La jeune Paula se passionne pour l'art de la guerre et de la résolution des conflits. D'abord à la prestigieuse académie militaire de West Point, puis à la non moins prestigieuse université de Harvard, où elle étudie l'administration publique. En 2006, le général Petraeus vient y faire une présentation aux étudiants. L'ambitieuse et audacieuse Paula saute sur l'occasion. "Je me suis présentée à celui qui était alors général de corps d'armée, et je lui ai parlé de mes sujets de recherche", écrit-elle dans la biographie du général quatre étoiles: "All In: The Education of General Petraeus" (non traduit). Un best-seller aux Etats-Unis depuis sa parution début 2012.

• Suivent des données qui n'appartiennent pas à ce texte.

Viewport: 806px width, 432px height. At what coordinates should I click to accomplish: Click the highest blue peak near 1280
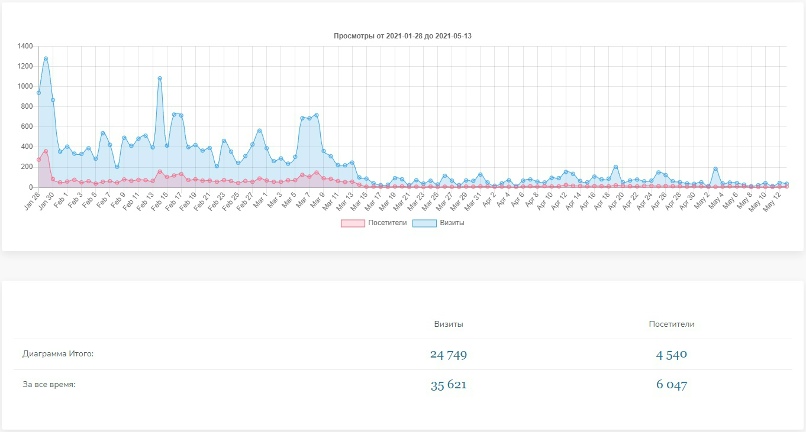click(46, 59)
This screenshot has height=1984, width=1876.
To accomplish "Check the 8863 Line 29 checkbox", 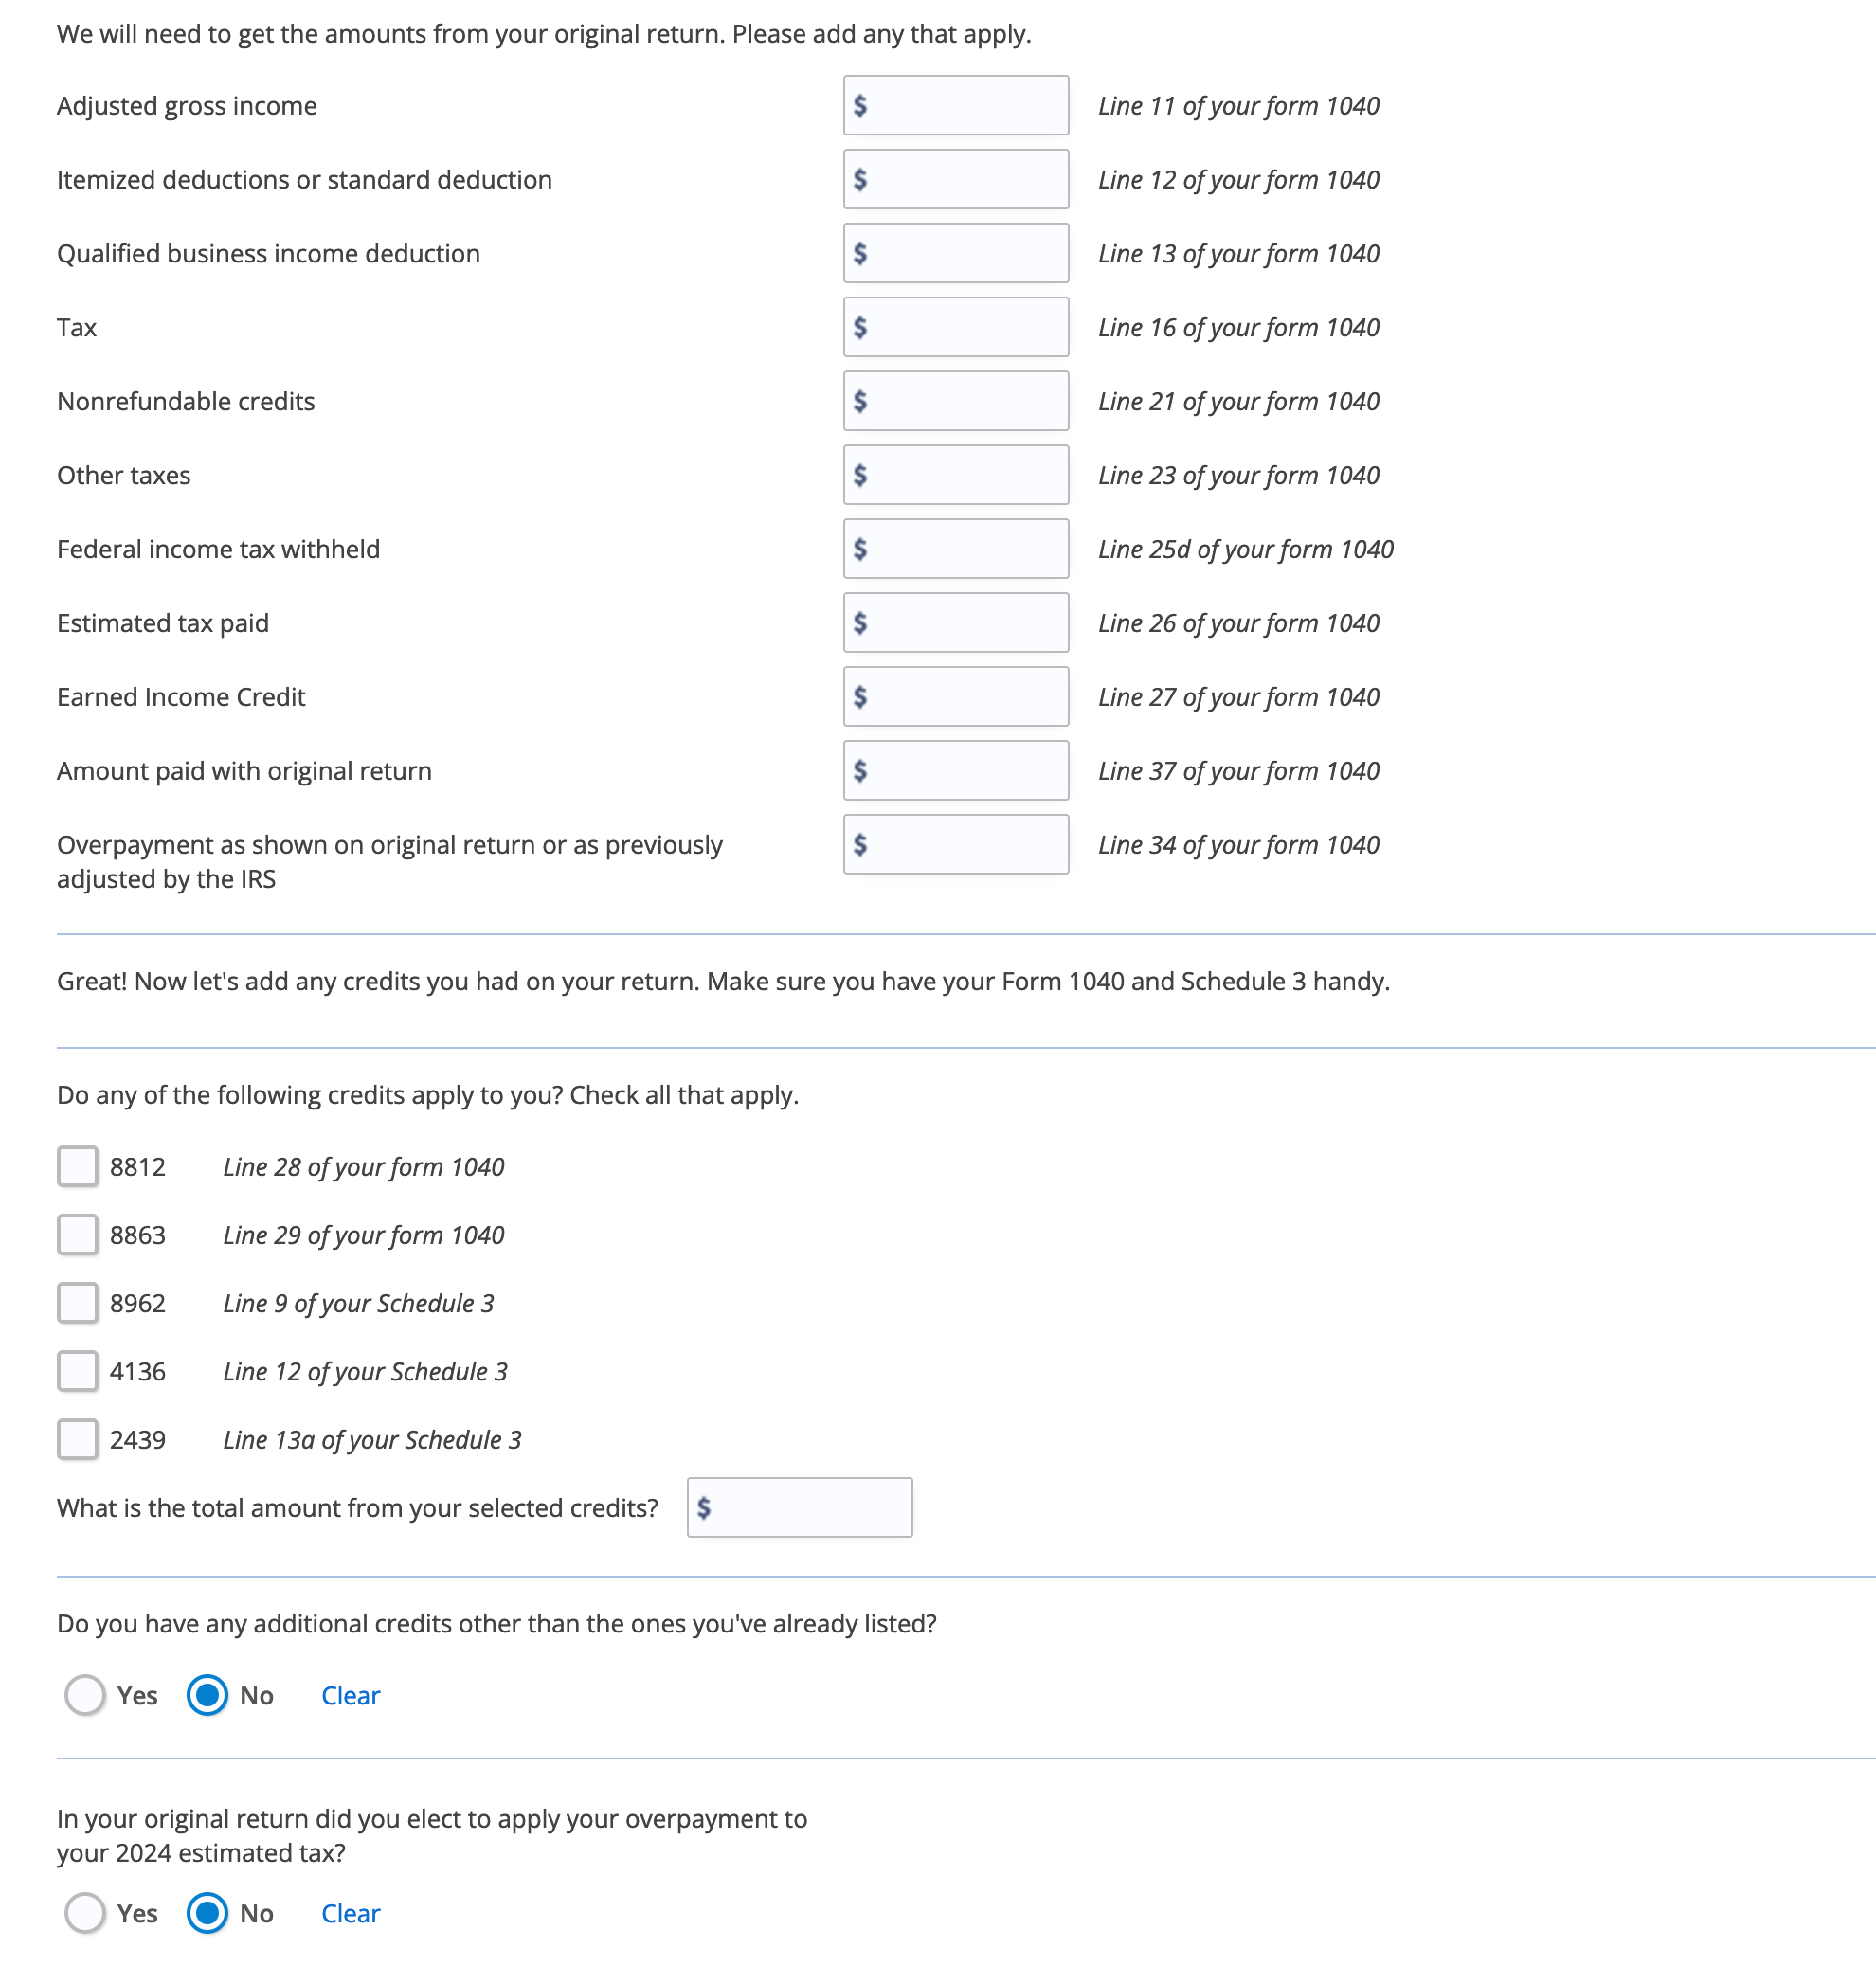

L'officier lui donnera sa carte et lui proposera de la mettre en contact avec d'autres chercheurs, selon le Washington Post. Deux ans plus tard, elle décide de concentrer ses recherches sur le style de commandement du général, avant de se lancer dans la co-écriture de sa biographie. Elle multiplie les interviews, voyage parfois à bord de son avion, passe un an en Afghanistan.

"J'ai trouvé que sa relation avec lui était déconcertante", a témoigné un ancien collaborateur du général, cité par le journal. D'autres à l'inverse se sont dits surpris qu'une femme comme Paula Broadwell ait pu entretenir une relation adultère avec David Petraeus. "Ce n'est pas le genre de Paula Broadwell, vraiment pas", a témoigné David Bixler, un militaire qui l'a connue par le biais d'une fondation caritative.

"Nous faisons tous des erreurs"

Pour l'heure la quadragénaire, qui vit à Charlotte (Caroline du Nord) avec sa famille, n'est pas apparue en public depuis que le scandale a éclaté, entraînant la démission fracassante du général Petraeus vendredi. Ce dernier a concédé "un énorme manque de jugement en s'engageant dans une relation extraconjugale". Ironie du calendrier, le dernier article de Paula Broadwell paru dans l'hebdomadaire Newsweek il y a quelques jours, était intitulé "Les règles de vie du général David Petraeus". "

Nous faisons tous des erreurs", indique l'une de ces règles. "L'important est de les reconnaître et de les admettre, d'en tirer les leçons, d'arrêter de regarder dans le rétroviseur, de poursuivre sa route et d'éviter de les refaire".